Saturday, May 24, 2014

Breathing Easy

Paying attention to how you respire can foster greater health and well-being.
by Beverly Burmeier

Drawing breath: It is the very definition of being alive. But as ordinary—and vital—as the act of respiration is, most people don’t do it in the most healthful manner.

“Correct breathing is a cost-free, drug-free path to better health,” says Gerilynn Connors, RRT, MAACVPR, FAARC, a respiratory therapist and pulmonary rehabilitation specialist in Falls Church, Virginia, and chair of the American Association for Respiratory Care’s Continuing Care and Rehabilitation Section. “We take breathing for granted because it’s automatic and natural from birth, but the benefits of proper breathing affect all systems of the body.”

Test your own breathing style by placing one hand on your chest and the other on your abdomen. Take a normal breath and see which hand rises more. If the hand on your chest does, you’re taking short, shallow breaths instead of deep, relaxed and effortless breaths that come from using your diaphragm, the dome-shaped muscle between the chest and the abdomen, to move air in and out of your lungs.

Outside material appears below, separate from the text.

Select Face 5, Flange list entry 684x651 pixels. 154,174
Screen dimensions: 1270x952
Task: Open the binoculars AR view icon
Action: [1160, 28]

A significant number of studies have shown that deep, meditative breathing helps to calm the nerves, relax muscular tension and reduce pain and stress. Deep breathing also boosts blood circulation while reducing blood pressure and heart rate; in addition, it promotes clearer thinking and increases energy levels. “Getting enough oxygen into your body allows muscles and organs to function more effectively,” Connors says.